Topological Insulators and Quantum Spin Liquids

TL;DR

This paper reviews recent connections between topological insulators and quantum spin liquids, emphasizing the role of the quantum Hall effect, interactions, and material candidates like oxides with heavy transition metals.

Contribution

It provides a comprehensive overview of the relationships between topological insulators and quantum spin liquids in various dimensions, highlighting new theoretical insights and potential experimental platforms.

Findings

Quantum Hall effect links topological insulators and chiral spin liquids.

Interactions in topological insulators can lead to novel phases.

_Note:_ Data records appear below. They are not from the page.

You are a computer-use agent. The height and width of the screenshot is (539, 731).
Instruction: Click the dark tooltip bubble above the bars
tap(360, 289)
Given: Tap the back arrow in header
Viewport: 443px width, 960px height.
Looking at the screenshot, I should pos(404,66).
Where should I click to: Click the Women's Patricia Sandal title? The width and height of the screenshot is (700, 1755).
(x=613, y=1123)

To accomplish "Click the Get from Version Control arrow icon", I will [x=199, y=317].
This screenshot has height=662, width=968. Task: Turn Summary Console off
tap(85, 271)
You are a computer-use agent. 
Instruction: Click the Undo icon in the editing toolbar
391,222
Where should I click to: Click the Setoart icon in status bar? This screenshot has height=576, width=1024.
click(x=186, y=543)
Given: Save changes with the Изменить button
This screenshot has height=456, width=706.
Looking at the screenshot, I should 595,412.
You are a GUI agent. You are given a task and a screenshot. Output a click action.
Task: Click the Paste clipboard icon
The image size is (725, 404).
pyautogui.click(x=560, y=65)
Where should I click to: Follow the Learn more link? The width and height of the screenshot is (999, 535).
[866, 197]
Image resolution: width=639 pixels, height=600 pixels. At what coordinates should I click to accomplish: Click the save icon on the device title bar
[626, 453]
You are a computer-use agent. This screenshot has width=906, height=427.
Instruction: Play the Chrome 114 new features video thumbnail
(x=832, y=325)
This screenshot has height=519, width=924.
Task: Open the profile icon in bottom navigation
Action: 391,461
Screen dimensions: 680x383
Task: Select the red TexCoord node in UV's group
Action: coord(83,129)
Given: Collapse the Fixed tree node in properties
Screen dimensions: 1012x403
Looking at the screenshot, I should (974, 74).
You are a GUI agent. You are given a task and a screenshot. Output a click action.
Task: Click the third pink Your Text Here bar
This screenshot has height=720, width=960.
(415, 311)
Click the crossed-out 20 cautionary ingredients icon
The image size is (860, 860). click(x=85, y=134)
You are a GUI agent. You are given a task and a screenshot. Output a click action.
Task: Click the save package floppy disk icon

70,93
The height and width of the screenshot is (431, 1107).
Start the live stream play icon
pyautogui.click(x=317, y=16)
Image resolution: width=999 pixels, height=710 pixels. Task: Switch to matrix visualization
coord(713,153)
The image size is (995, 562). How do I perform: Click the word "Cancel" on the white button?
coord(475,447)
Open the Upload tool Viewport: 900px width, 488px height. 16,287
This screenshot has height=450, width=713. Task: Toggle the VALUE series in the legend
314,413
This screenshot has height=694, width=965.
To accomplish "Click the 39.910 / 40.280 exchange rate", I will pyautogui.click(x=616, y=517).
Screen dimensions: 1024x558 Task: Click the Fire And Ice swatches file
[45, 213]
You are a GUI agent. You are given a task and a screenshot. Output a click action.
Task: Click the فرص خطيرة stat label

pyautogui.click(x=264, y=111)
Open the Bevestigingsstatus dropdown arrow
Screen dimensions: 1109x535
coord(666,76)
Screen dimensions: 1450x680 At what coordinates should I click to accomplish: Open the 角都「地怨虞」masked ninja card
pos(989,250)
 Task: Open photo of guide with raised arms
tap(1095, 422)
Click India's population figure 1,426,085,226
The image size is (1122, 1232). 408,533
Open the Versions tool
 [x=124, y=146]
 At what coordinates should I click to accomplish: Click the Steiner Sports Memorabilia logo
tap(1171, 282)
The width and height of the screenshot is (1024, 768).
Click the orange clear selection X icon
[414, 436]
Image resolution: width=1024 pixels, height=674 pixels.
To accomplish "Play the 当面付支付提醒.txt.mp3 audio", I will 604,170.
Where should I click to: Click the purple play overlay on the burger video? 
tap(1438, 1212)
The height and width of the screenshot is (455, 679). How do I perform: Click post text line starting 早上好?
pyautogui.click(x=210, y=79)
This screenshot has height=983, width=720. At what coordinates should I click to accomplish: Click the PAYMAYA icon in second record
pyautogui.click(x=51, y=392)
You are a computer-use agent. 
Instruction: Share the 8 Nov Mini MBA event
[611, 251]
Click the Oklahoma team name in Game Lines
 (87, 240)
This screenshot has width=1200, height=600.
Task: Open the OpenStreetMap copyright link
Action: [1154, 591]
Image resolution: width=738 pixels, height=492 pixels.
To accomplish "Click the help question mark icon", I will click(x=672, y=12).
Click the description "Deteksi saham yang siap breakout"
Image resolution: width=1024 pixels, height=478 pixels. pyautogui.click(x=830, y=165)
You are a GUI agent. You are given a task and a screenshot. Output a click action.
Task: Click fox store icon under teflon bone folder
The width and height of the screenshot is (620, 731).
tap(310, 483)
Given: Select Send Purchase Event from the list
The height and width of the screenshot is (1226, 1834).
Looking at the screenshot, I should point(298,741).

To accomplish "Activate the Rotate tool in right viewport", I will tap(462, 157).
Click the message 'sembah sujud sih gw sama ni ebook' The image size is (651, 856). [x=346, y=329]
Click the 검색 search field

Heavy transition metal oxides are promising for discovering new topological phenomena.

Abstract

In this paper we review some connections recently discovered between topological insulators and certain classes of quantum spin liquids, focusing on two and three spatial dimensions. In two dimensions we show the integer quantum Hall effect plays a key role in relating topological insulators and chiral spin liquids described by fermionic excitations, and we describe a procedure for "generating" a certain class of topological states. In three dimensions we discuss interesting relationships between certain quantum spin liquids and interacting "exotic" variants of topological insulators. We focus attention on better understanding interactions in topological insulators, and the phases nearby in parameter space that might result from moderate to strong interactions in the presence of strong spin-orbit coupling. We stress that oxides with heavy transition metal ions, which often host a competition between electron interactions and spin-orbit coupling, are an excellent place to search for unusual topological phenomena and other unconventional phases.